Tests that mimic real-world conditions are better than standard models in showing how chemicals react to soil, water and air.
For people, persistence is usually considered a positive quality. Not so for chemicals, when getting labeled as environmentally persistent could kill the approval of a new product. Luckily Chris Lowrie, Head of Environmental Fate and Metabolism at Charles River Edinburgh, showed persistence in creating better persistence tests.
Drugs, agrochemicals, and industrial chemicals are all candidates for the sort of testing done by Lowrie’s team. In the EU especially, there are stringent regulations for controlling chemicals that could be introduced to the environment. The goal of regulators is to identify and restrict persistent organic pollutants (POPs) or persistent, bio-accumulative and toxic substances (PBTs), which are the kind of chemicals that do not degrade easily in the environment. POPs and PBTs can accumulate in the environment with repeated use, and can have harmful effects on humans and ecosystems.
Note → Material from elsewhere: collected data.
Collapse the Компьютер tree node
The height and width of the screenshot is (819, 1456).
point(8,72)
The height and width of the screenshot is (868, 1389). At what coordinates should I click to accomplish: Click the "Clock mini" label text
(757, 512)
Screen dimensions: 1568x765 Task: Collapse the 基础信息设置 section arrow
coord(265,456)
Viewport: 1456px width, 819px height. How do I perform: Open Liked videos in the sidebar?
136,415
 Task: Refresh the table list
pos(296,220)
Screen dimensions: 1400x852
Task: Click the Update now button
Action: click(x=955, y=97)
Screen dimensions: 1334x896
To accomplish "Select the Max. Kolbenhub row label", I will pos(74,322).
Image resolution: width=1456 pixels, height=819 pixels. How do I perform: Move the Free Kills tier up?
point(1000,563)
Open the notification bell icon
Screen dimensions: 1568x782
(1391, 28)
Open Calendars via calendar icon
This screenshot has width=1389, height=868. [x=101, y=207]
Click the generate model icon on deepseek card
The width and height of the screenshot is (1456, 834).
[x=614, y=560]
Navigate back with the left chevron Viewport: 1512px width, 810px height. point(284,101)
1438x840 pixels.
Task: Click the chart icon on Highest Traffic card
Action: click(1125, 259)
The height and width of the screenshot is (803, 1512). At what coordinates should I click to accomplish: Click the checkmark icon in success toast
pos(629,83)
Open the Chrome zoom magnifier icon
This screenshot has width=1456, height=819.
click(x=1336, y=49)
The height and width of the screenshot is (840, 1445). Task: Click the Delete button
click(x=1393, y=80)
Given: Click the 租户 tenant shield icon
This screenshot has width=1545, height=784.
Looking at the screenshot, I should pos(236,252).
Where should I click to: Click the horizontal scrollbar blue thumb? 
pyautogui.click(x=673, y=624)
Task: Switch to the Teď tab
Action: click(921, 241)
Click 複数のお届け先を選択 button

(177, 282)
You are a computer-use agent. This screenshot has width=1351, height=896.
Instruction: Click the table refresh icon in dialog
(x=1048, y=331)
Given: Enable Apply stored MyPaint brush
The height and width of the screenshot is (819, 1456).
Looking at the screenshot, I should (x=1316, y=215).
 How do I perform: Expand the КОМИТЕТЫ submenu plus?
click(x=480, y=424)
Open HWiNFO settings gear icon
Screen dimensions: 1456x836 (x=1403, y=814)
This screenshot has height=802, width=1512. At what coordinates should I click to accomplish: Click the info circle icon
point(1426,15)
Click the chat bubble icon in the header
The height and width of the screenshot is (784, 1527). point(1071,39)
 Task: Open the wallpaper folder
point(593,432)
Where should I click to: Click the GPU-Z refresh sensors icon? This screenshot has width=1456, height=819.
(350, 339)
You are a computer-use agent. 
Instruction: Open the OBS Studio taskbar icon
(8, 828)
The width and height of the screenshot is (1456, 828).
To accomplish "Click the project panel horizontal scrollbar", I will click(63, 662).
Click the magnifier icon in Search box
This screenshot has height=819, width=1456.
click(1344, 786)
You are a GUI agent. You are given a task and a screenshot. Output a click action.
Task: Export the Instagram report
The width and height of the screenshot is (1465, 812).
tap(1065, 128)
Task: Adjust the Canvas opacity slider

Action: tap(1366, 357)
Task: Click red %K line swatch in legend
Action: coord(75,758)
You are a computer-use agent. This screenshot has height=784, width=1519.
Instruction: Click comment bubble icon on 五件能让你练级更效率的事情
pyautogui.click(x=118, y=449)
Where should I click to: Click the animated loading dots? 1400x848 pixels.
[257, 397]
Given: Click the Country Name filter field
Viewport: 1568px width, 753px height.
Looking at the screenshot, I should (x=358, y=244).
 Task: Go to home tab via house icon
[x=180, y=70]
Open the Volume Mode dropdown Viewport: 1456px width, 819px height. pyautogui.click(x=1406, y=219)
The initial testing of new chemicals is standardized and required by most governments for risk assessment, but failing the first round of testing is not the end of the line for a product. Further tests can be done that mimic real world conditions better than the required standard tests to give a more accurate model of how the chemical will actually react to soil, water and air.
“The additional testing is designed to demonstrate that with modification of an environmentally relevant parameter, like light or temperature, the degradation rate can be much faster, which is a great thing for registrability of the substance,” said Lowrie.
Many contract research organizations, like CRL, offer extended testing to companies whose products have already gone through required government tests. However, these additional tests can be complicated and expensive, involving factors like field testing in ponds or controlled natural environments like mesocosms.
“The tests we offer are much simpler and therefore less expensive to run,” Lowrie said. “They provide very quick answers to whether a substance may or may not be persistent in the real world. We will deliver data in a matter of weeks or months rather than years in the case of some of the alternatives.”
One example of a modified test would be running a water/sediment study outdoors in natural sunlight instead of in the dark in the laboratory. This modification helps identify chemicals which are susceptible to both photolytic and biological degradation processes as the degradation rate and pathway may be directly and indirectly influenced by sunlight.
Lowrie’s team has discovered that with minor subtle modifications, such as designing appropriate apparatus for outdoor use or incorporation of light/dark cycles, testing conditions can be designed which generate relevant data that can be used to determine whether or not a substance will be truly persistent.